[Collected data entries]

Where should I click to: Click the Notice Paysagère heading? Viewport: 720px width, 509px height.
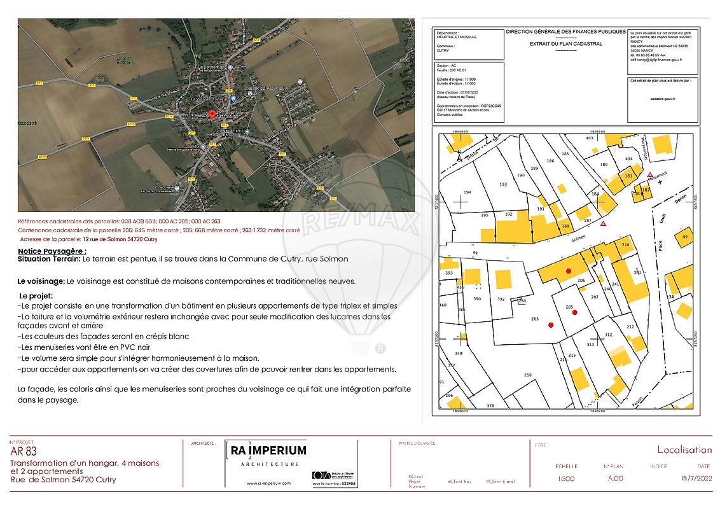pyautogui.click(x=53, y=251)
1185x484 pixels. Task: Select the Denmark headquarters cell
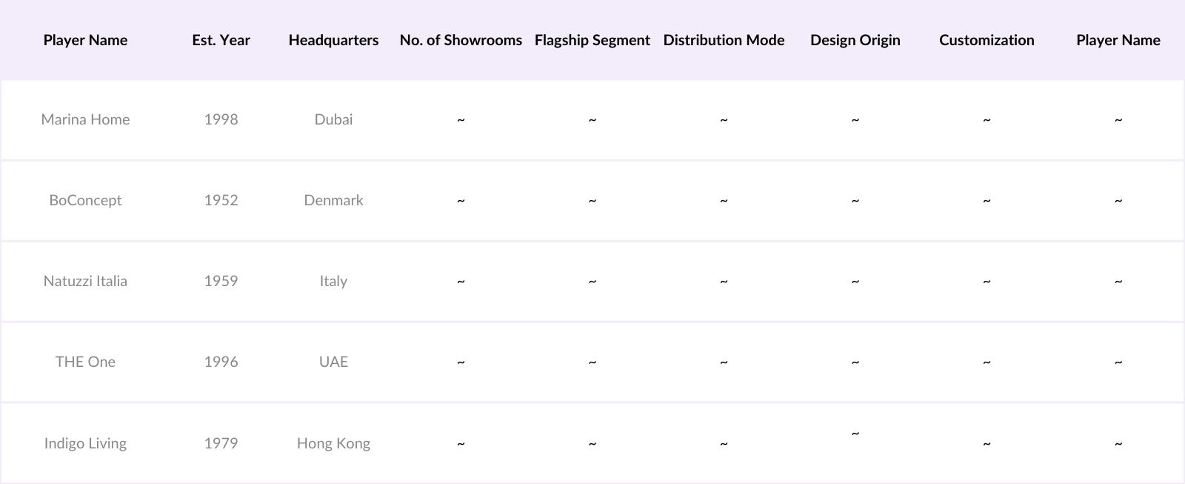coord(333,200)
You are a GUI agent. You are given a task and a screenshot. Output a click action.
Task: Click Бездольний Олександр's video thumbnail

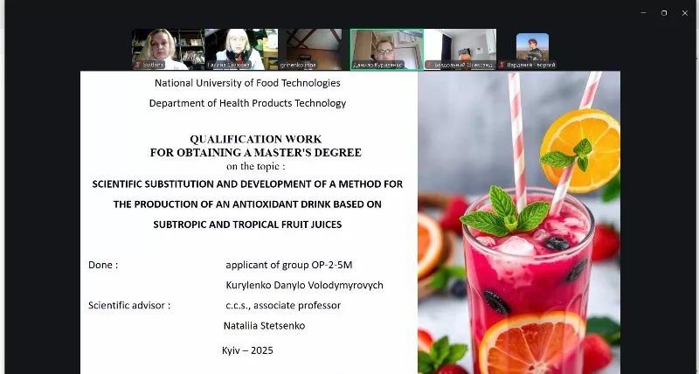click(460, 47)
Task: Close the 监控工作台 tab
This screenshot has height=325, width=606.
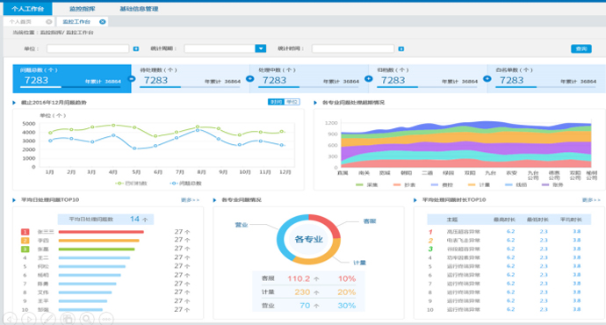Action: point(103,22)
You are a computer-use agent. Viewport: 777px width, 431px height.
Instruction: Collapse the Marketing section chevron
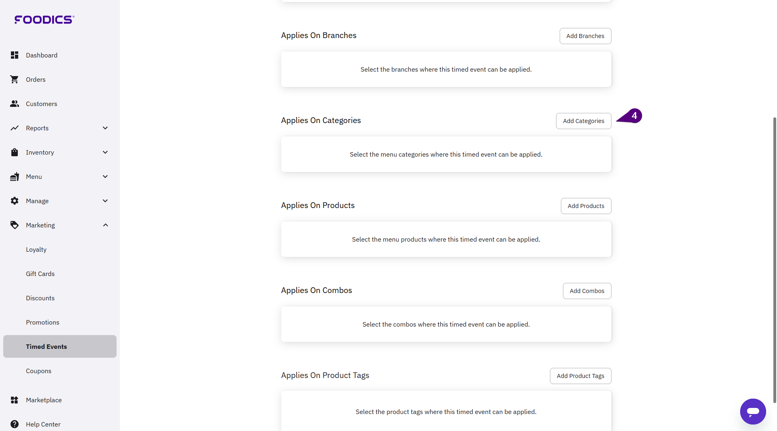105,225
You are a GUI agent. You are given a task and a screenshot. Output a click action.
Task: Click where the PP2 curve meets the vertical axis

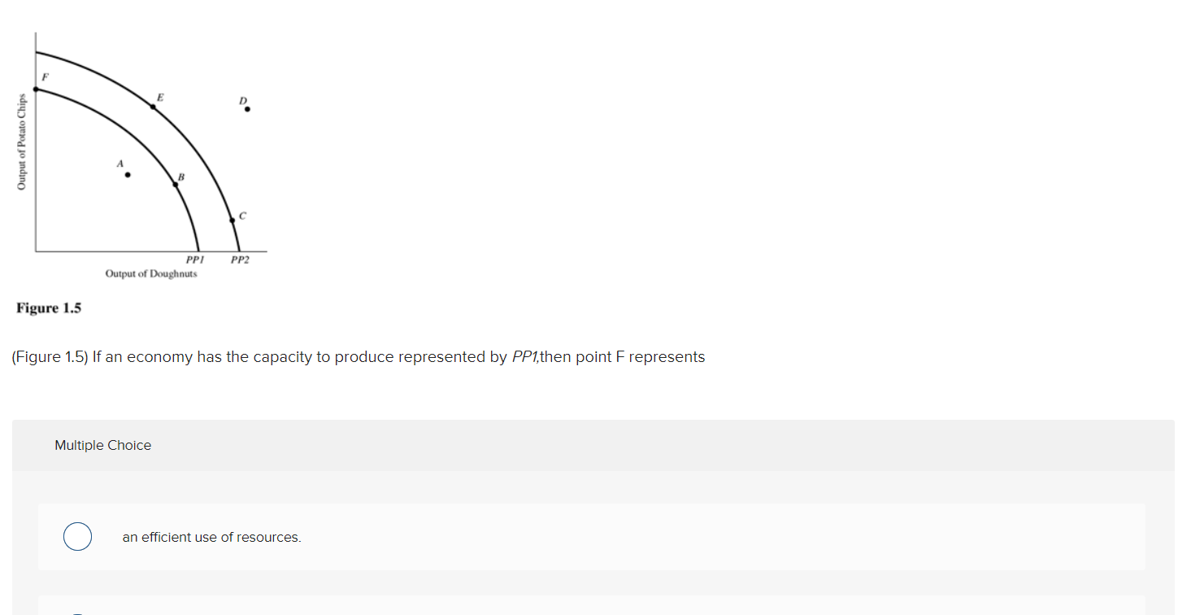pos(36,52)
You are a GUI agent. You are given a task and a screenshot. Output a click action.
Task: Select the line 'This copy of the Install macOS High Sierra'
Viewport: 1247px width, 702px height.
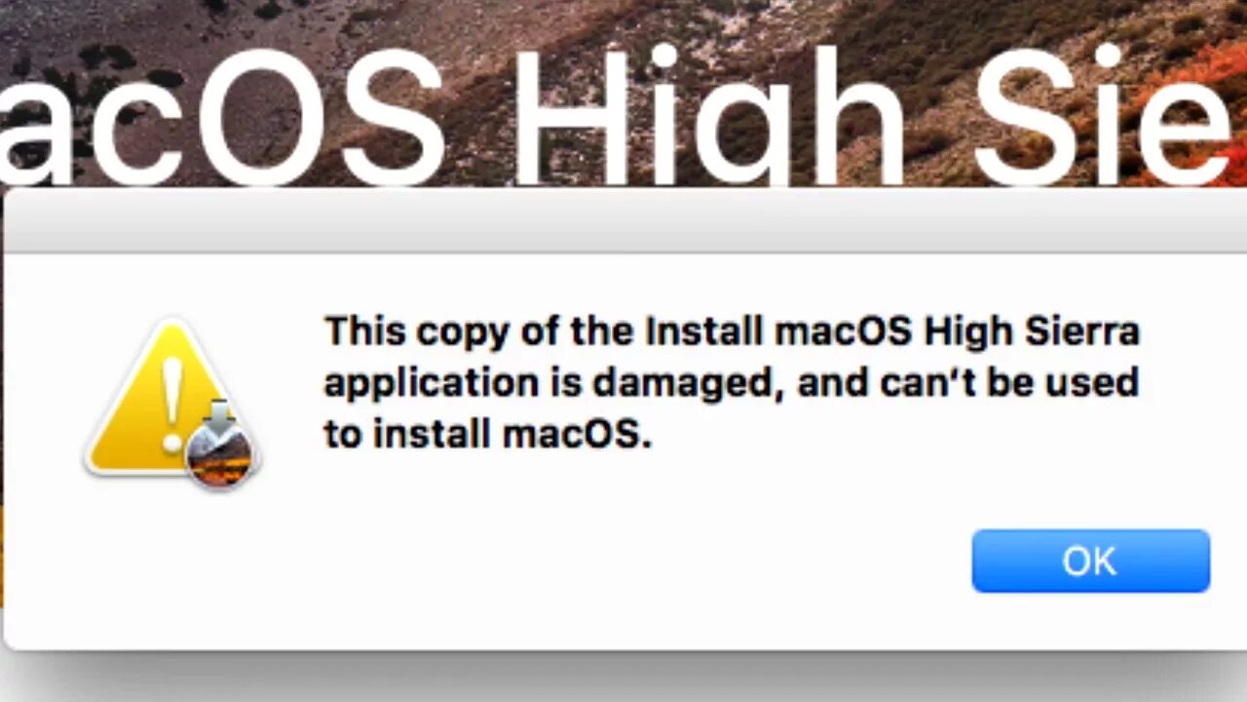tap(732, 333)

# Exercise directions
With the pictures left out, give again exactly the lines from the one with "You are a computer-use" through the end of the data, both included.

# Answer area
You are a computer-use agent. Viewport: 777px width, 431px height.
Instruction: Collapse the Marketing section chevron
105,225
You are a GUI agent. You are given a task and a screenshot. Output a click action.
Task: Click where the PP2 curve meets the vertical axis

pos(36,52)
You are a GUI agent. You are given a task and a screenshot. Output a click action.
Task: Select the line 'This copy of the Install macOS High Sierra'
Viewport: 1247px width, 702px height.
tap(732, 333)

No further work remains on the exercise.